Wenn man das so hinausposaunt geht natürlich unter, dass auch Christen einem persönlichen Reifeprozess nicht fliehen sollten. Interessant dabei, dass Jesus sagte, dass alle Gebote sich in zwei Geboten erschöpfen. Du kennst das sicher. Um so reifer jemand ist, um so weniger Gebote bräuchte er, deutete er damit meines Erachtens an.

Es gibt nun aber unterschiedliche Menschen. Es gibt Menschen, die wollen geführt werden, die wirst du nie in einen solchen Prozess bringen, die sind gern "Schafe" im Sinne Jesus und ein wenig auch im Sinne deines Beitrags.
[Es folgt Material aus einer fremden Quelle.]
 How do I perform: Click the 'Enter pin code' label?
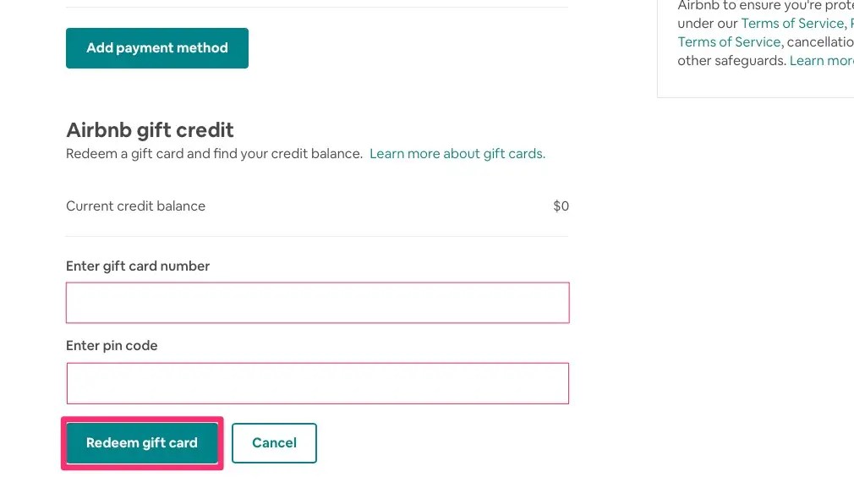(112, 346)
Besser Schafe Jesu als Schafe Hitlers. Dieses krasse Beispiel sage ich nur, um zu zeigen, wie viele Menschen sind.

Aber auch in der Bibel gibt es die Denker, die nicht einfach nachlaufen, die alles selbst untersuchen. Die Sprüche Salomos sind ein Beispiel dafür. Der Gott fand das so gut, dass sie heute in der Bibel stehen.

Bezüglich des Richtens von Leuten, ist die Bibel sehr deutlich. Dort wird gesagt, wer das tut, richtet sich selbst. Und ob jemand in seinem früheren Leben (deine Sicht) oder in seinem jetzigen soviel mitgemacht hat, dass voreiliges Richten unmenschlich und falsch wäre, spielt keine Rolle. In beiden Fällen bin ich mit dir einer Meinung, den Menschen in seinem Prozess zu lieben und zu begleiten, ohne zu richten. Das ist es ja, warum ich mal schrieb ich mag vieles, was Drewermann schreibt.

Pete, auch Christen gibt es solche und solche, ohne jetzt bewerten zu wollen.

Alles Gute und schönen Gruß

Sigi
 
Danke, Sigi, dem hab ich nichts mehr hinzuzufügen. Überzeugt dass wenn wir mal diese Welt verlassen, danach noch etwas ist, sind wir doch, und dann werden wir die Zusammenhänge erfahren.

Peter
 
Hallo Sigi,

das mit den Schafen finde ich interessant. Darüber hatte ich noch nicht nachgedacht, aber es macht mir einiges klarer. Welche Tiere sind dann die anderen, die diese Führung nicht brauchen / sich ohne Führung weiterentwickeln wollen/können?

Ernst gemeinte Frage - würde hierüber gerne noch mehr nachdenken...

LG,
Moment
 
Moment - die andren "Tiere" sind die, die eben nicht wie Sklaven wem "gehören" wollen, sondern selbstbewusst ihren Weg zur Reife gehen.